Game: The Huntsman: Winter’s Curse

Developer: Desert Owl Games, LLC

Genre: Role-Playing

Rating: T for Teen

Platform: Playstation 4

Price: $14.99

 

Although the game is licensed from The Huntsman film universe, it is not based on any of the two movies. The story is completely original, the events of Winter’s War are just a loose backdrop for the game and the actual Huntsman barely shows up at all. The game’s story follows Elisabeth, a competent fighter who decides to go out into the world in search of her four missing brothers, all of whom left on their own journeys, never to return.  As is the case with most RPG’s, her quest takes a turn as she not only uncovers the mystery behind the disappearance of her siblings, but also a larger conspiracy that threatens the region.

Winter’s Curse has a solid turn-based combat system that reminds me of Grandia.  The focus is on delaying the enemy’s turn while successfully using yours, requiring careful management of the turn gauge. Even on the easiest setting, attacking without thinking will lead to a quick defeat. To add to the complexities, each character uses a deck of cards to represent their available attacks and skills, similar to the Free-to-Play game Card Hunter.  You get to pick from a set of randomly selected cards and as the game progresses you will get new cards for each character.  I enjoyed the combat system but as is the case with “card” games, sometimes it is frustrating when you die because of a bad hand instead of any strategic choice you could have made.  However, as I learned the nuances of the game I found myself able to escape from bad situations by making good use of what I was provided.

Outside of combat the game relies on a basic map and “cutscene” sequence, not unlike The Banner Saga. There is no actual over world exploration. In fact, the character design and graphic style during these sequences is very much copied from The Banner Saga, using a hand-drawn art style and comic book-style thought bubbles to covey the story.  The story is very linear and although in some instances you are allowed to choose what to reply during conversations, none of it seems to change the direction of the game. This doesn’t make the story any less interesting as it features a few surprising turns and remains captivating until the end. Yes, there are some genre conventions, like the mysterious stranger and the chance encounter that turns a simple quest into a battle for survival, but it generally stays away from that. Both main characters show significant growth and evolution through the course of the story.

━━━━━━

WHAT IS ASKED:
a. In the game review, how many missing brothers is Elisabeth searching for?
b. Write out the portion of the game review that starts at the words "Developer: Desert Owl" and ends after the words "threatens the region.", keeping every word unchanged.
The listing comes from a different source than the game review.

PROVIDED DATA:
━━━━━━

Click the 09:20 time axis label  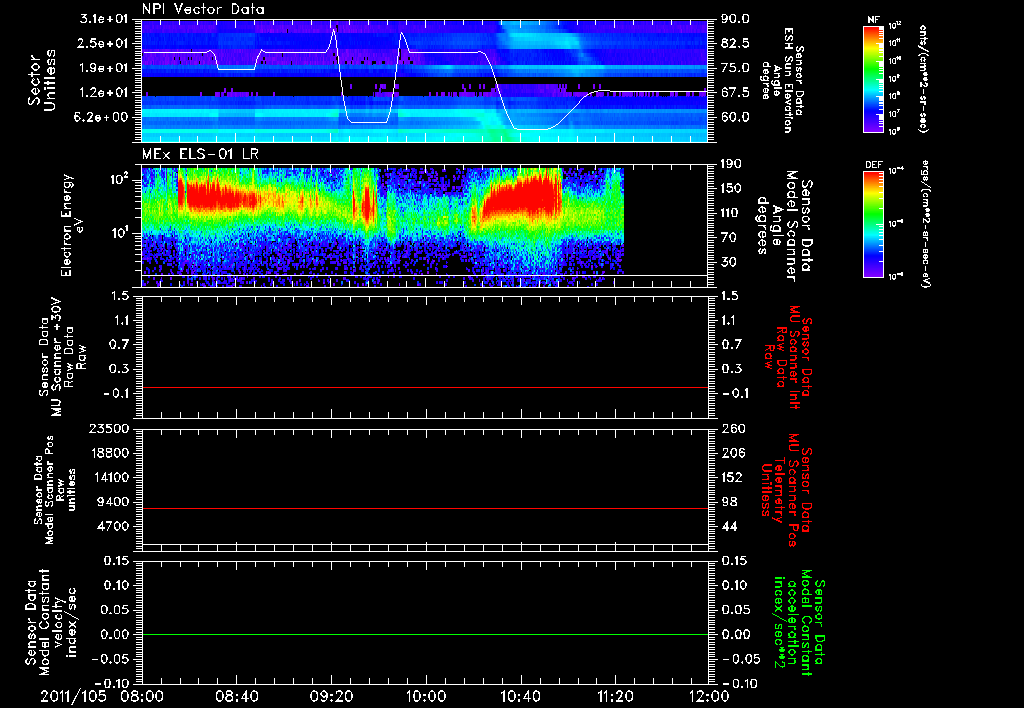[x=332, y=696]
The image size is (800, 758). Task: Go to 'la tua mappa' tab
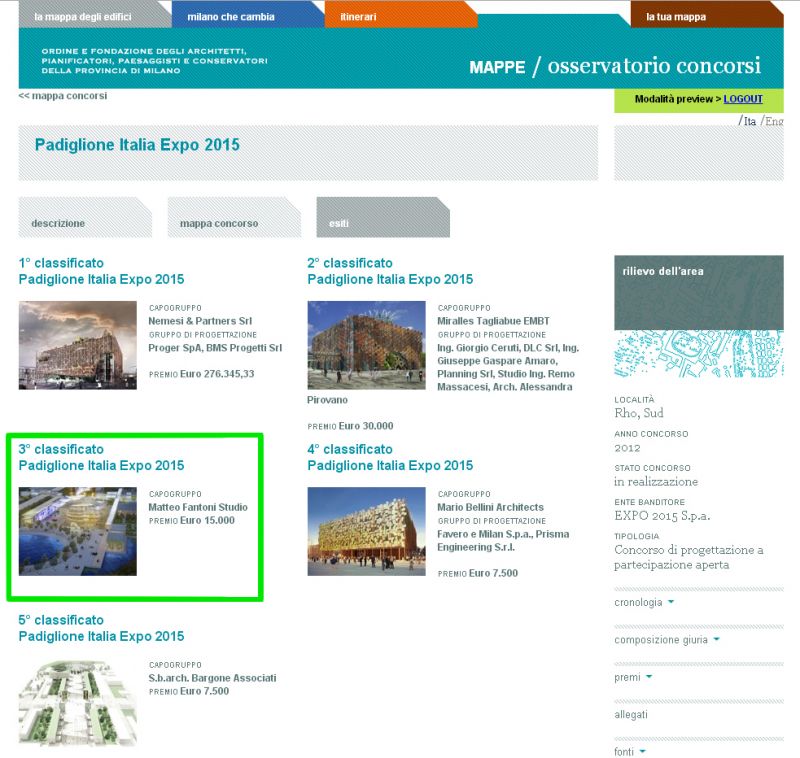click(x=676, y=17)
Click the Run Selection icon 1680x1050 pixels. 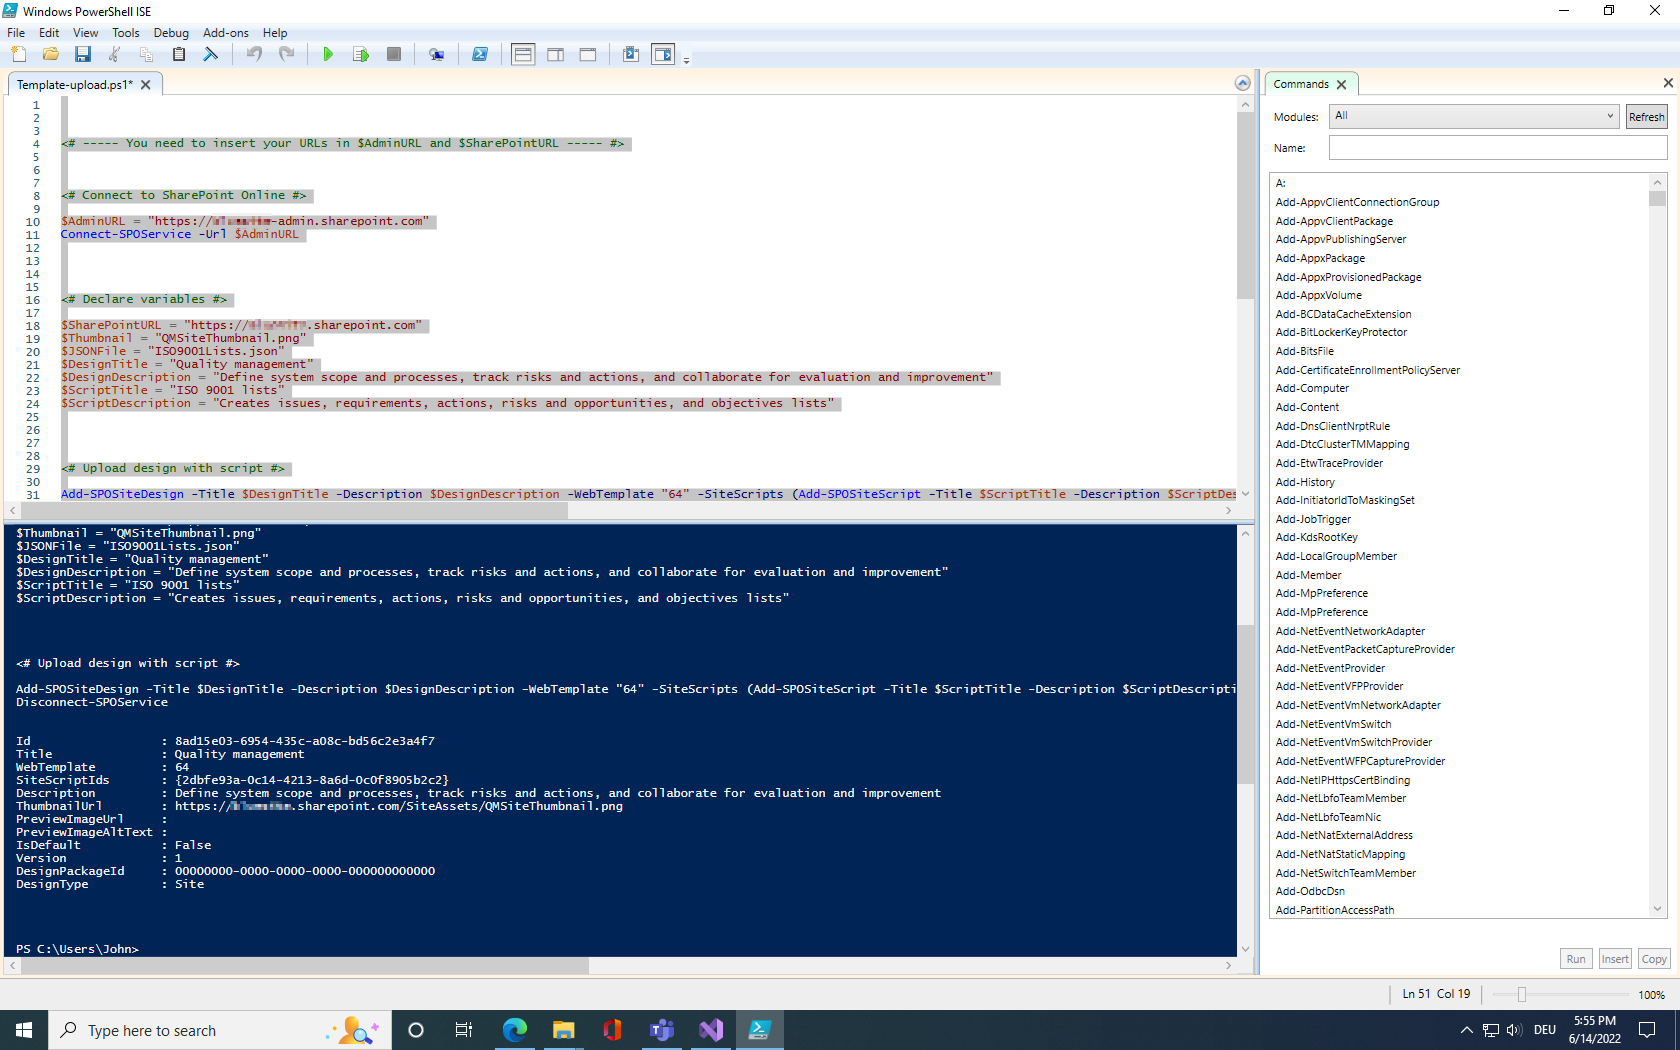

━━━━━━

OUTPUTS:
a. Four.

b.
Developer: Desert Owl Games, LLC

Genre: Role-Playing

Rating: T for Teen

Platform: Playstation 4

Price: $14.99

 

Although the game is licensed from The Huntsman film universe, it is not based on any of the two movies. The story is completely original, the events of Winter’s War are just a loose backdrop for the game and the actual Huntsman barely shows up at all. The game’s story follows Elisabeth, a competent fighter who decides to go out into the world in search of her four missing brothers, all of whom left on their own journeys, never to return.  As is the case with most RPG’s, her quest takes a turn as she not only uncovers the mystery behind the disappearance of her siblings, but also a larger conspiracy that threatens the region.